There’s a new warbird on the block at Nellis Air Force Base.
The stealthy gray F-35 Lightning II joint strike fighter jet is meaner and more versatile than any in the aging fleets of F-16 Fighting Falcons and A-10 Thunderbolts that it will replace.
And the F-35 promises to be a fitting teammate for the nation’s next new warplane, the F-22 Raptor.
“The F-22, which will provide air superiority in the battle space, combined with the F-35 is a combination with no equal,” U.S. Air Force Warfare Center commander Maj. Gen. Jeffrey G. Lofgren said Tuesday to hundreds of airmen and community leaders gathered at the Thunderbirds hangar for the F-35 arrival ceremony.
Three of the $67 million jets landed at the base earlier this month, and a fourth was cleared to fly Tuesday from Lubbock, Texas, where it made a precautionary landing March 1. It was on its way to Nellis from Lockheed Martin’s production plant in Fort Worth, Texas.

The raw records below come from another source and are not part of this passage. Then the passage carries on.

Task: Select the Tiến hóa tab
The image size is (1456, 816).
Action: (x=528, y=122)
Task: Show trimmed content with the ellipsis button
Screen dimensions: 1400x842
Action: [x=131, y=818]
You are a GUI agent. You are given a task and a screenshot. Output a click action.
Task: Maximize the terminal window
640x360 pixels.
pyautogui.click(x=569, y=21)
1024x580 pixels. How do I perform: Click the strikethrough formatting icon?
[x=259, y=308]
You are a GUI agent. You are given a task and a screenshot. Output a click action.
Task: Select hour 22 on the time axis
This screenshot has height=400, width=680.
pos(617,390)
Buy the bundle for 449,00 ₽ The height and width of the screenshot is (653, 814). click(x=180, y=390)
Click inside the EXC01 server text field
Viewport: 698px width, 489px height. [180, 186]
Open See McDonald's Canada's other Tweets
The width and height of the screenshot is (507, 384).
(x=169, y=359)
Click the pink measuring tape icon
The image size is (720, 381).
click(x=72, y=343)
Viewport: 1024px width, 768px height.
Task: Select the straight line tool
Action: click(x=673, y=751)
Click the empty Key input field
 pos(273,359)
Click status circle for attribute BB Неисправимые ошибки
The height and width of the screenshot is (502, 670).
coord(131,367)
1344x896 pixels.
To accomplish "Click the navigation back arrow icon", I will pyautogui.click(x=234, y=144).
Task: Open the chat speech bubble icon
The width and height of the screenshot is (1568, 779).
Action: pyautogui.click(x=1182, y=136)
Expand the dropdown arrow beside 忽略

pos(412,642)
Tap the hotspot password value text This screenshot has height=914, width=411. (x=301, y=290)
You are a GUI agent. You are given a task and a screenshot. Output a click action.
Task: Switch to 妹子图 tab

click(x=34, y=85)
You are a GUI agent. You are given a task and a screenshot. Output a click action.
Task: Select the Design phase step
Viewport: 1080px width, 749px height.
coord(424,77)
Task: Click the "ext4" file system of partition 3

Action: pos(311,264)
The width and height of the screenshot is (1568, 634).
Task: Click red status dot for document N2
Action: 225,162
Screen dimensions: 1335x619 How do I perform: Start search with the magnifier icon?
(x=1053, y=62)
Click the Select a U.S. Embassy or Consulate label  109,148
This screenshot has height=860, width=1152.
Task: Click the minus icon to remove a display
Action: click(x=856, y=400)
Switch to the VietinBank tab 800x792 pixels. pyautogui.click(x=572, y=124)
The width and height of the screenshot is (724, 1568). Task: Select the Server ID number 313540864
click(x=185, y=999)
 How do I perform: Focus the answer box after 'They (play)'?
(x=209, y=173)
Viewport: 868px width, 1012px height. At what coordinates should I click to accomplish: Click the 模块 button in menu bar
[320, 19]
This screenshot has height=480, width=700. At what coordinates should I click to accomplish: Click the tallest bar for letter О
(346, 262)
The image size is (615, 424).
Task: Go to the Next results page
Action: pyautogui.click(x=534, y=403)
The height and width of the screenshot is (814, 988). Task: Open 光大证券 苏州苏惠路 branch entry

“There was a wire connector issue in the flight control system, but the pilot was never in danger,” Lockheed spokesman Michael Rein said.
He said the plane has a triple redundant backup system for flight control. “We fixed it, powered up the airplane, and everything checked out.”
The plane had not arrived at Nellis late Tuesday.
Nellis is expected to have 36 Lightning IIs for testing and training by 2020.
After the ceremony, Lofgren said the task ahead is to make the aircraft combat ready.
“This is so complex and so advanced, there’s going to be huge amounts of information that we’re going to have to analyze to make sure we understand,” he said.
He said he doesn’t anticipate any problems with the plane’s oxygen system, which may have caused mysterious coughing and hypoxia-like symptoms in some F-22 Raptor pilots.
“I don’t see any of those problems,” Lofgren said. “Based on the amount of flying we’ve already done in the F-35 program, we’re not seeing anything like that occur with the F-35. So I have no worries.”
The Pentagon plans to acquire 2,443 F-35s. Some will go to at least eight partner nations: the United Kingdom, Italy, the Netherlands, Turkey, Australia, Norway, Denmark and Canada.
During the ceremony, Lofgren lauded the F-35’s prowess and described how it will work in tandem with the F-22’s air superiority.
“The way I think about this duo is the F-22 is stealth, plus super cruise, plus computer ability, plus integrated avionics, equals air dominance,” he said. “The F-35 is stealth, plus sensors, plus integrated avionics, equalling lethal and survivable strike capabilities.”
He spoke of the uncertain future of air combat as adversaries obtain advanced technology.
“We have, for probably the last 10-plus years, been pretty much uncontested in aerospace and cyberspace as we have practically focused on terrorism,” Lofgren said.
“However, if we look around the world and we see the developing threat capabilities from other countries, we realize we need to be prepared to fight back,” he said.
“Since we don’t know who we will get into a skirmish with, we do know that it’s likely they will have some of these emerging capabilities,” he said. “That is where the F-35 will come into play.”
Randy Black, honorary base commander and commander of Nellis Support Team, said the F-35 is a needed and welcome addition to the military and the Las Vegas community.
F-35s will account for 400 new jobs and $185 million in construction of beddown and training facilities to augment the $5 billion in expenditures for the Nellis and Creech bases and the Nevada Test and Training Range. The bases and range employ more than 32,770 people with a $923 million annual payroll.
“You need only to walk outside this building when you leave and look at the tail numbers of our aircraft and realize we have an aging fleet,” Black said. “Some of the B-52s we fly are older than I am. A 60-year-old airplane ain’t good.”
Maj. Joe “Five-O” Scholtz, an Air Force Reserve pilot who flies F-35s for the 422nd Test and Evaluation Squadron, said one big difference in the F-35 cockpit is that heads-up displays have been integrated into the pilot’s helmet.
“It makes a true 360-degree view of the world,” said Scholtz, 36, an Air Force Academy graduate who flew A-10s in combat in Afghanistan in 2005 and 2006. “Being able to look around and have that information is a huge advantage.”
The single-engine F-35A can fly at 1½ times the speed of sound, fire air-to-air missiles, drop GPS and laser-guided bombs, and has a 25 mm cannon for attacking enemy aircraft and armored vehicles.
Lockheed Martin Vice President Orlando Carvalho said the radar-evading stealth advancements of the F-35 make it “virtually undetectable” and give it a decisive edge over its adversaries.
“It’s a multirole fighter that provides unmatched capability and unprecedented situational awareness,” he said, looking at bleachers filled with airmen in uniform sprinkled among a throng of invited guests.
“Your mission has never been more important than it is today because the stakes have never been greater. We will all learn in the process,” he said.